*** Opening of DATA SUPPLIED ***

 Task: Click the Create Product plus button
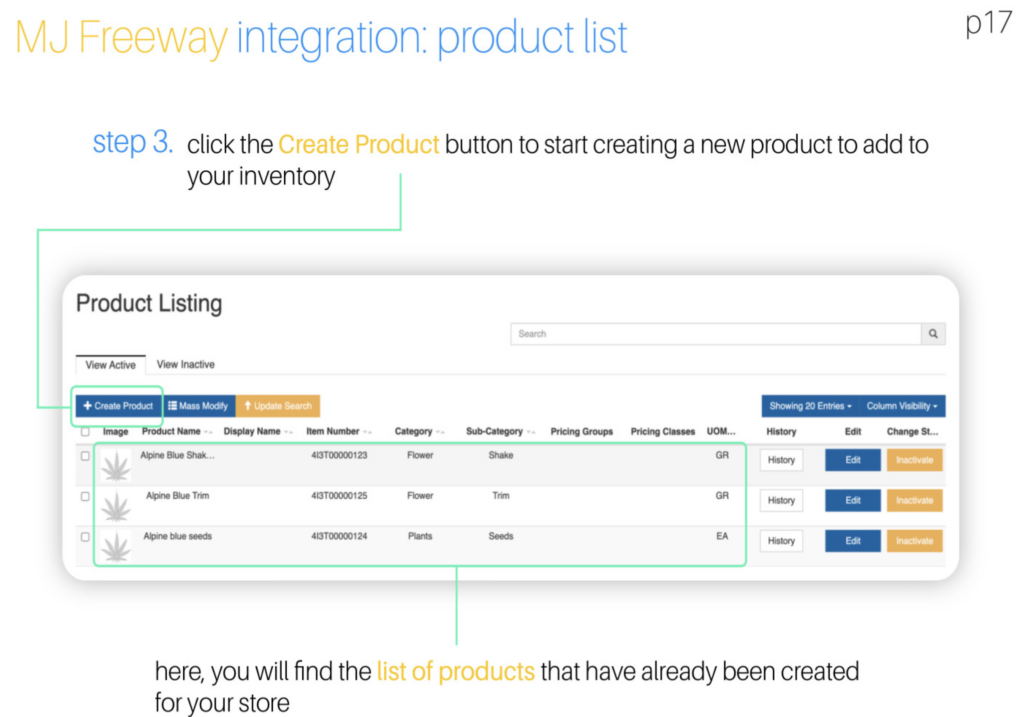click(x=118, y=406)
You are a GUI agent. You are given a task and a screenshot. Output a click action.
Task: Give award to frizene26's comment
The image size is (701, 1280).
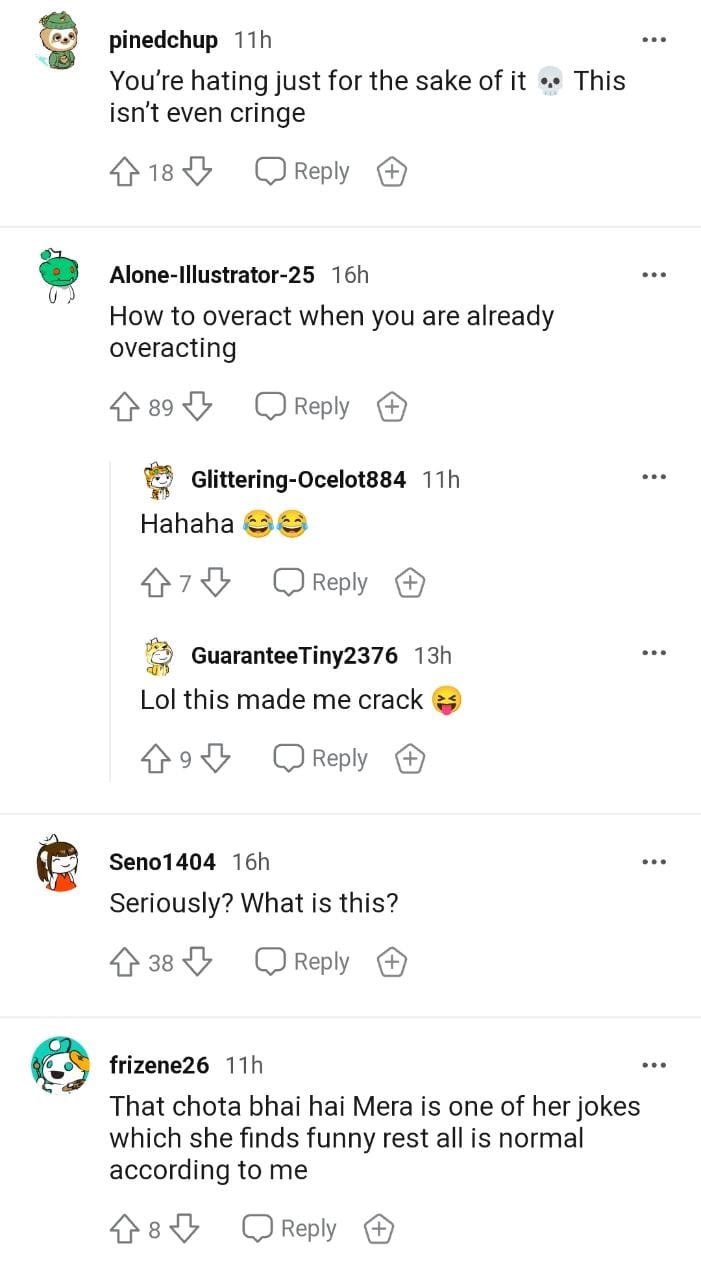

*** Close of DATA SUPPLIED ***

> [WHAT THE TASK ASKS]
When you write out the data, keep every line exact and drop the pictures.

> [COMPLETED EXERCISE]
 Task: Click the Create Product plus button
click(x=118, y=406)
You are a GUI agent. You are given a task and a screenshot. Output a click action.
Task: Give award to frizene26's comment
The image size is (701, 1280).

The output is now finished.